Infine un volto che ha fatto il giro del mondo perché ha pagato con la vita le conseguenze delle primavere arabe. Due giorni fa, mentre raccontava il difficile conflitto siriano dalla prime linee, è stata uccisa Yara Abbas. Lavorava per la Tv di Stato Al-Ikhbariyah. La giornalista è rimasta coinvolta insieme a un cameraman ed un suo assistente in quello che il governo siriano definisce “un agguato” da parte delle forze di opposizione: il cecchino ha ferito anche alcuni dei suoi colleghi.

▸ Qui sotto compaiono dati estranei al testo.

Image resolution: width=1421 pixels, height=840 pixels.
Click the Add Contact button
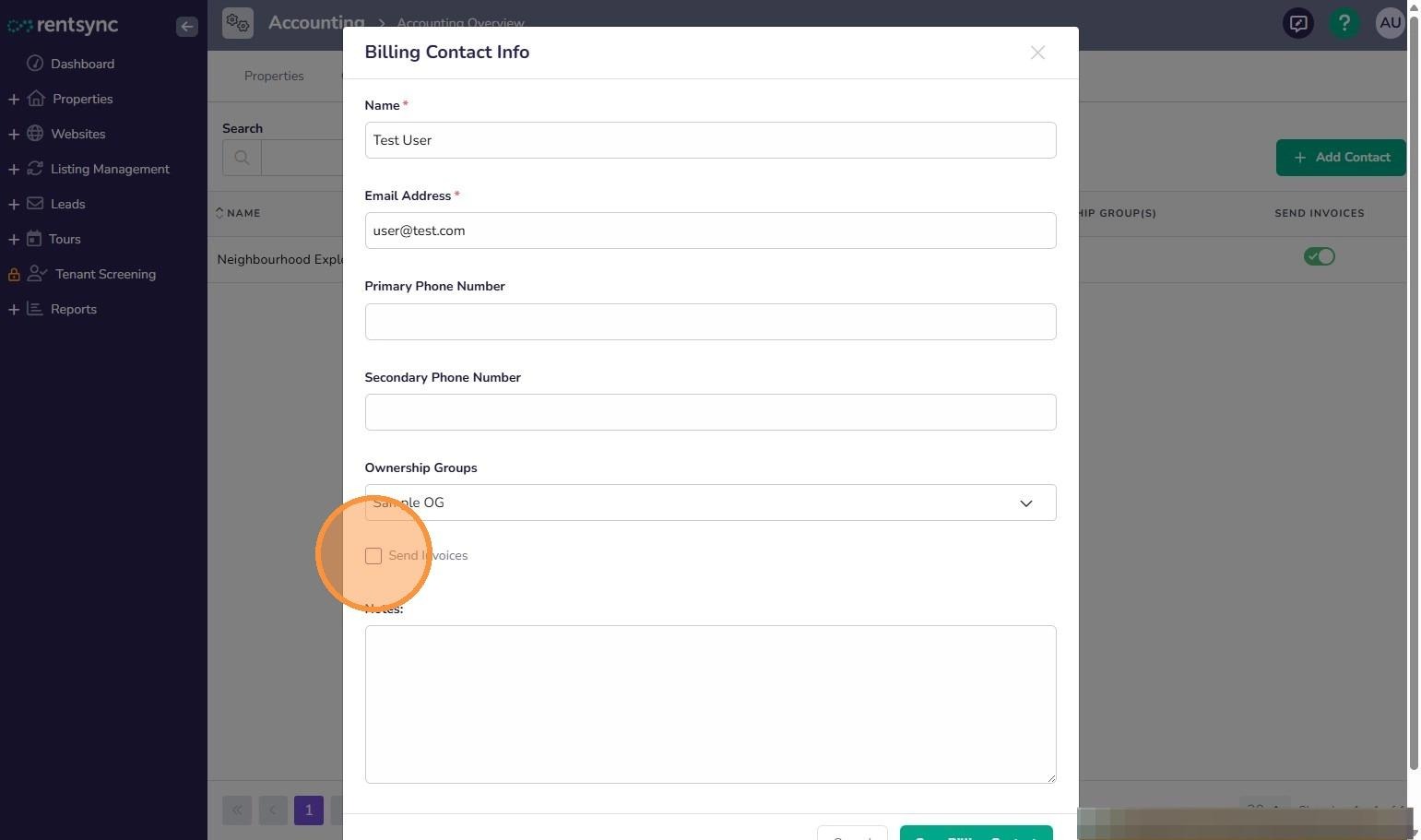[x=1341, y=158]
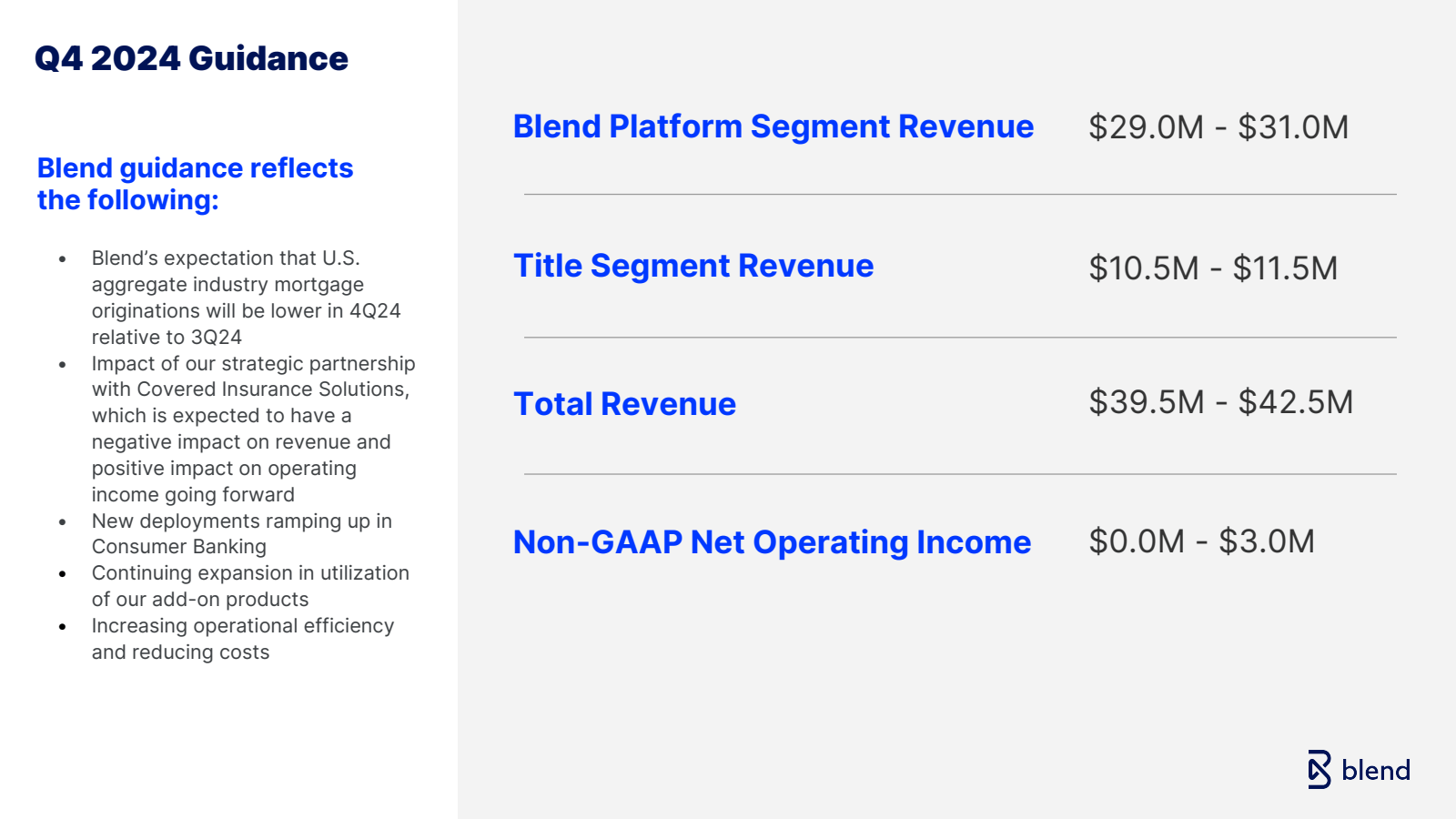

Da circa un mese la Abbas si trovava nella provincia di Homs, al confine con il Libano e documentava gli scontri anche per conto dell’Associated Press. La Abbas lavorava per la tv ufficiale del regime di Bashar al-Assad, dall’altra parte della barricata rispetto alle donne simbolo delle primavere arabe. Ma non è un buon motivo per non ricordarla.
Il ‘launch seminar’ dal titolo “Siria, il lato oscuro delle primavere arabe” avrà inizio alle 13,30 nell’aula Magna della facoltà di scienze politiche .
Come introduzione all’argomento verrà presentato il volume della professoressa Maria Eleonora Guasconi, ricercatrice e docente di Storia delle relazioni internazionali a Urbino, intitolato “Declino europeo e rivolte mediterranee”. Il libro, pubblicato lo scorso anno, sarà un punto di partenza per riflettere sui cambiamenti che ci sono stati da allora: “C’era una visione molto più ottimista un anno fa. Quello delle rivoluzioni arabe è stato un fenomeno che ha colto tutti di sorpresa – dice il professor Cantaro – adesso il quadro è più mosso e serve un ragionamento differenziato a seconda dei casi”.
Al centro dell’attenzione non solo la rivoluzione siriana quindi, che è stata una fra le più violente e conosciute e maggiormente coperte dai media, ma anche tutte le altre controrivoluzioni e la sfida culturale, politica ed economica che il mondo arabo-islamico ha posto all’Europa e all’Occidente in generale. “Non vuol essere la solita visione semplificata che spesso danno i media delle rivoluzioni – conclude Cantaro – ma un’analisi specifica e attualizzata”.